What the task requires
Return the following data exactly, with all pictures left out.

Collection entries:
____________

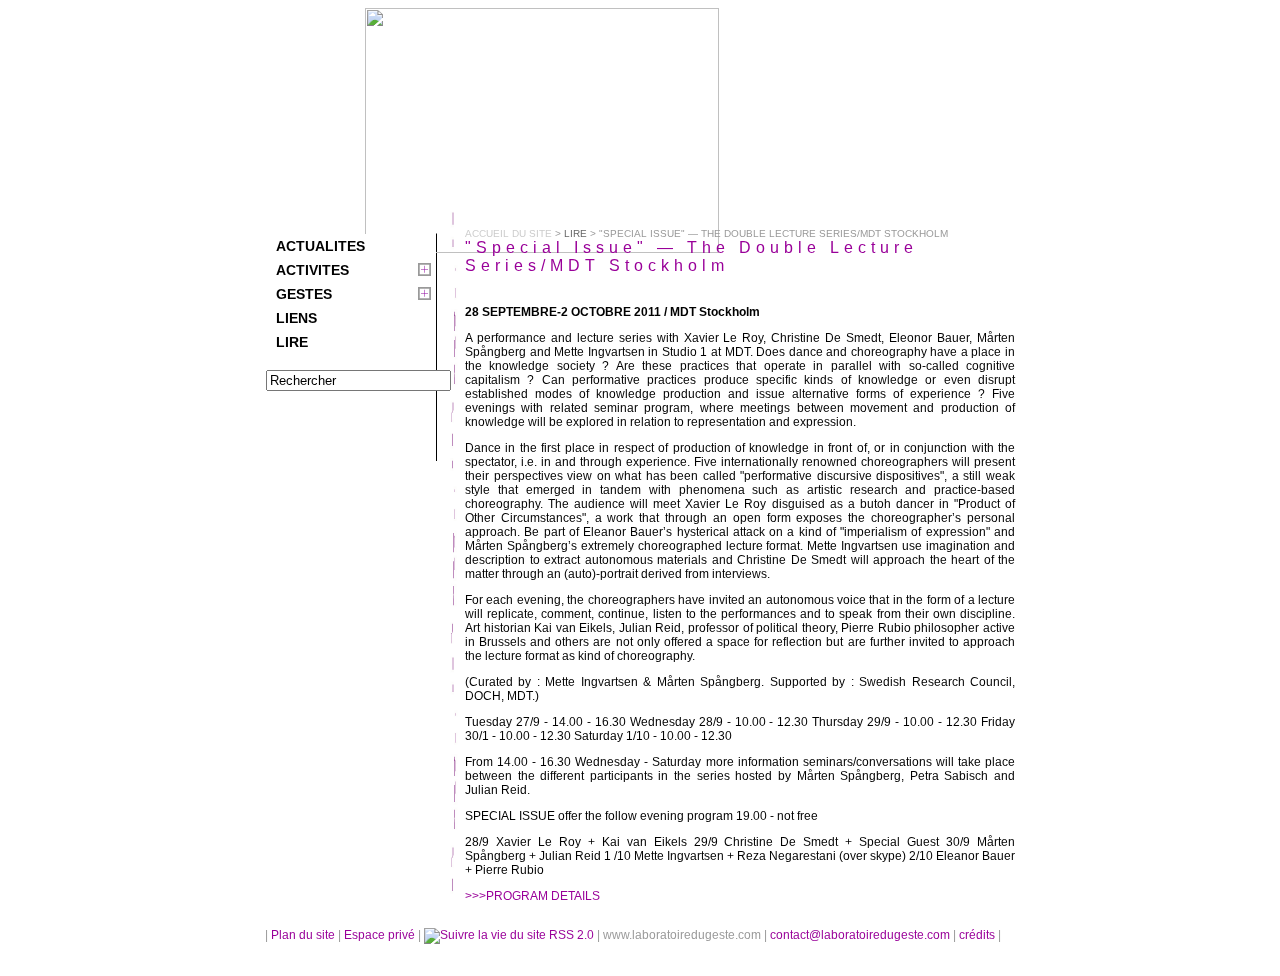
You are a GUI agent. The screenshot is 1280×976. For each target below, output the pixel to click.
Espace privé (381, 935)
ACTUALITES (320, 246)
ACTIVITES (312, 270)
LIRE (292, 342)
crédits (978, 935)
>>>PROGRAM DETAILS (532, 896)
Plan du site (303, 935)
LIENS (296, 318)
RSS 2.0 (571, 935)
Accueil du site (508, 233)
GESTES (304, 294)
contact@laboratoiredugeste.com (861, 935)
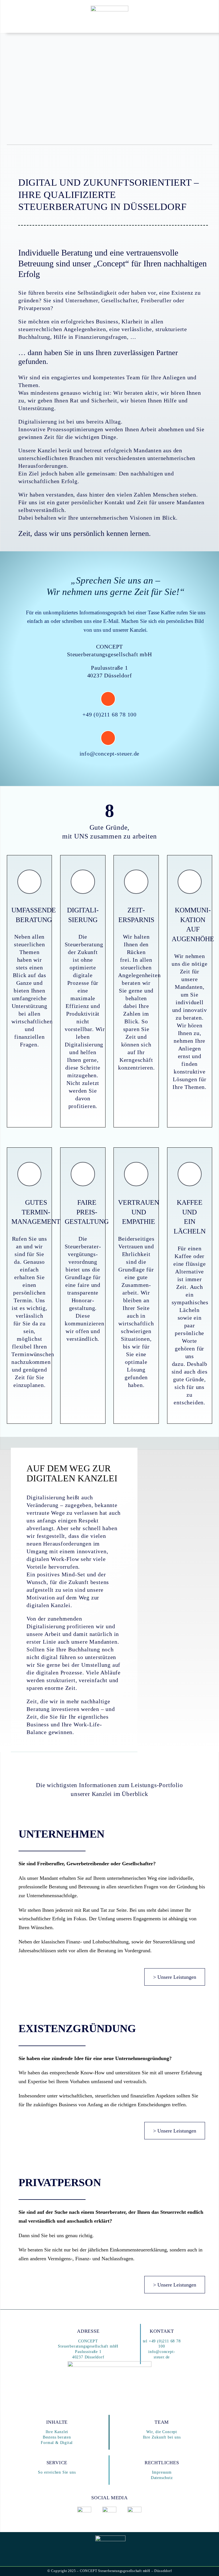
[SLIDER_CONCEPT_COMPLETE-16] (109, 2363)
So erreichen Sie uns (57, 2472)
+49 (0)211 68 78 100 (109, 714)
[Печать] (84, 2508)
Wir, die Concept (161, 2432)
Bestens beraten (57, 2437)
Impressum (162, 2472)
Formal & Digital (57, 2443)
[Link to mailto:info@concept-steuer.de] (108, 738)
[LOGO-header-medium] (109, 8)
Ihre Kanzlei (57, 2432)
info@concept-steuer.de (110, 753)
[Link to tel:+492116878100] (108, 698)
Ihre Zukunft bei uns (162, 2437)
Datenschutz (162, 2478)
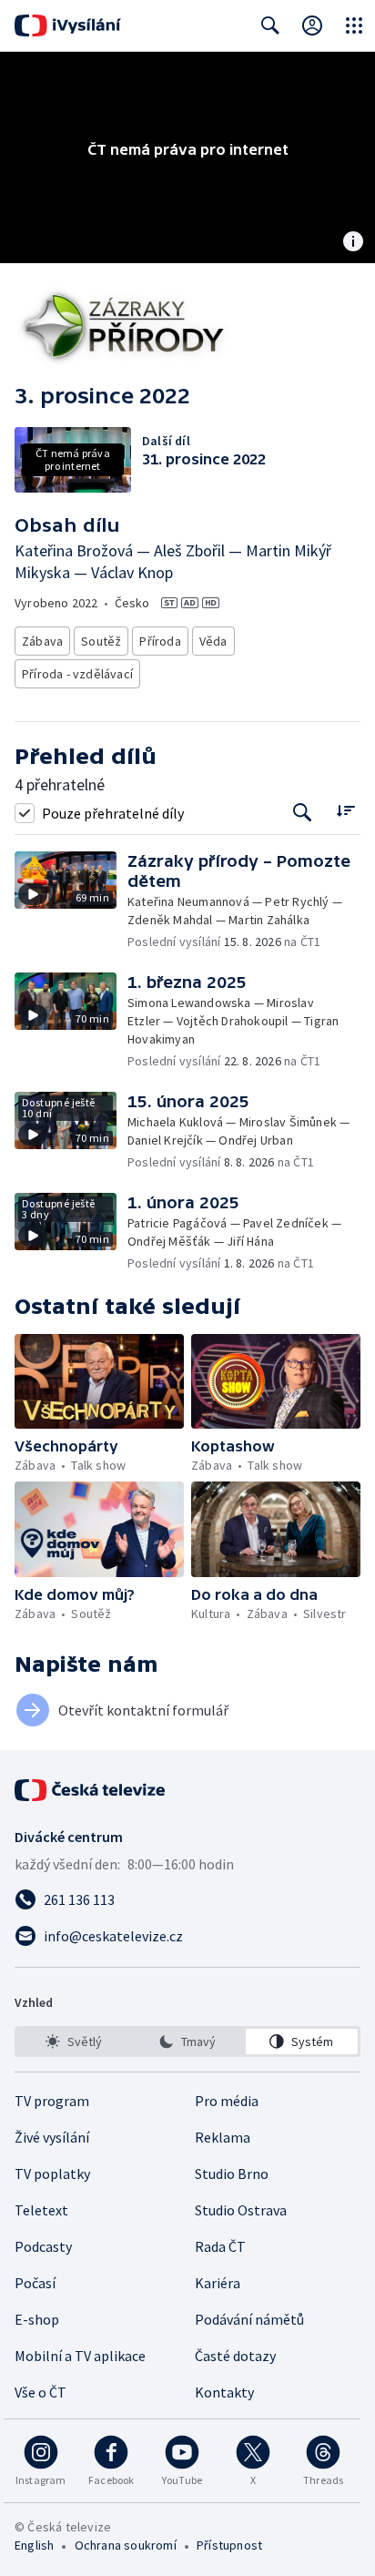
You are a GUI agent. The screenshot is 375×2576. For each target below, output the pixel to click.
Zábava (42, 641)
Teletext (41, 2210)
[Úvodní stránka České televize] (91, 1790)
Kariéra (217, 2283)
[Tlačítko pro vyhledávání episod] (303, 813)
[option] (73, 2041)
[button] (71, 901)
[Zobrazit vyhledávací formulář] (270, 25)
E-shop (37, 2319)
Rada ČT (220, 2246)
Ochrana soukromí (126, 2545)
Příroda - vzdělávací (77, 674)
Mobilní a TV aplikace (80, 2356)
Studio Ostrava (241, 2210)
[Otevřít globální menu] (354, 25)
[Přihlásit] (312, 25)
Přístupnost (229, 2545)
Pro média (226, 2101)
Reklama (222, 2137)
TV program (52, 2101)
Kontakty (224, 2392)
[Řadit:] (345, 811)
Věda (213, 641)
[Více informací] (353, 243)
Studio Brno (232, 2173)
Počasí (35, 2283)
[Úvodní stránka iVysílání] (68, 25)
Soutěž (101, 641)
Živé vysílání (52, 2137)
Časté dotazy (235, 2356)
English (34, 2545)
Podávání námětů (249, 2319)
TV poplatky (52, 2173)
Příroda (159, 641)
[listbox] (187, 2041)
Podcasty (43, 2246)
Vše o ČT (40, 2392)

____________

Solution for this task
You are a GUI agent. The screenshot is 1280×976. For each target below, output the pixel to click.
Espace privé (381, 935)
ACTUALITES (320, 246)
ACTIVITES (312, 270)
LIRE (292, 342)
crédits (978, 935)
>>>PROGRAM DETAILS (532, 896)
Plan du site (303, 935)
LIENS (296, 318)
RSS 2.0 (571, 935)
Accueil du site (508, 233)
GESTES (304, 294)
contact@laboratoiredugeste.com (861, 935)
[SLIDER_CONCEPT_COMPLETE-16] (109, 2363)
So erreichen Sie uns (57, 2472)
+49 (0)211 68 78 100 (109, 714)
[Печать] (84, 2508)
Wir, die Concept (161, 2432)
Bestens beraten (57, 2437)
Impressum (162, 2472)
Formal & Digital (57, 2443)
[Link to mailto:info@concept-steuer.de] (108, 738)
[LOGO-header-medium] (109, 8)
Ihre Kanzlei (57, 2432)
info@concept-steuer.de (110, 753)
[Link to tel:+492116878100] (108, 698)
Ihre Zukunft bei uns (162, 2437)
Datenschutz (162, 2478)
You are a GUI agent. The screenshot is 375×2576. For each target below, output the pixel to click.
Zábava (42, 641)
Teletext (41, 2210)
[Úvodní stránka České televize] (91, 1790)
Kariéra (217, 2283)
[Tlačítko pro vyhledávání episod] (303, 813)
[option] (73, 2041)
[button] (71, 901)
[Zobrazit vyhledávací formulář] (270, 25)
E-shop (37, 2319)
Rada ČT (220, 2246)
Ochrana soukromí (126, 2545)
Příroda - vzdělávací (77, 674)
Mobilní a TV aplikace (80, 2356)
Studio Ostrava (241, 2210)
[Otevřít globální menu] (354, 25)
[Přihlásit] (312, 25)
Přístupnost (229, 2545)
Pro média (226, 2101)
Reklama (222, 2137)
TV program (52, 2101)
Kontakty (224, 2392)
[Řadit:] (345, 811)
Věda (213, 641)
[Více informací] (353, 243)
Studio Brno (232, 2173)
Počasí (35, 2283)
[Úvodní stránka iVysílání] (68, 25)
Soutěž (101, 641)
Živé vysílání (52, 2137)
Časté dotazy (235, 2356)
English (34, 2545)
Podávání námětů (249, 2319)
TV poplatky (52, 2173)
Příroda (159, 641)
[listbox] (187, 2041)
Podcasty (43, 2246)
Vše o ČT (40, 2392)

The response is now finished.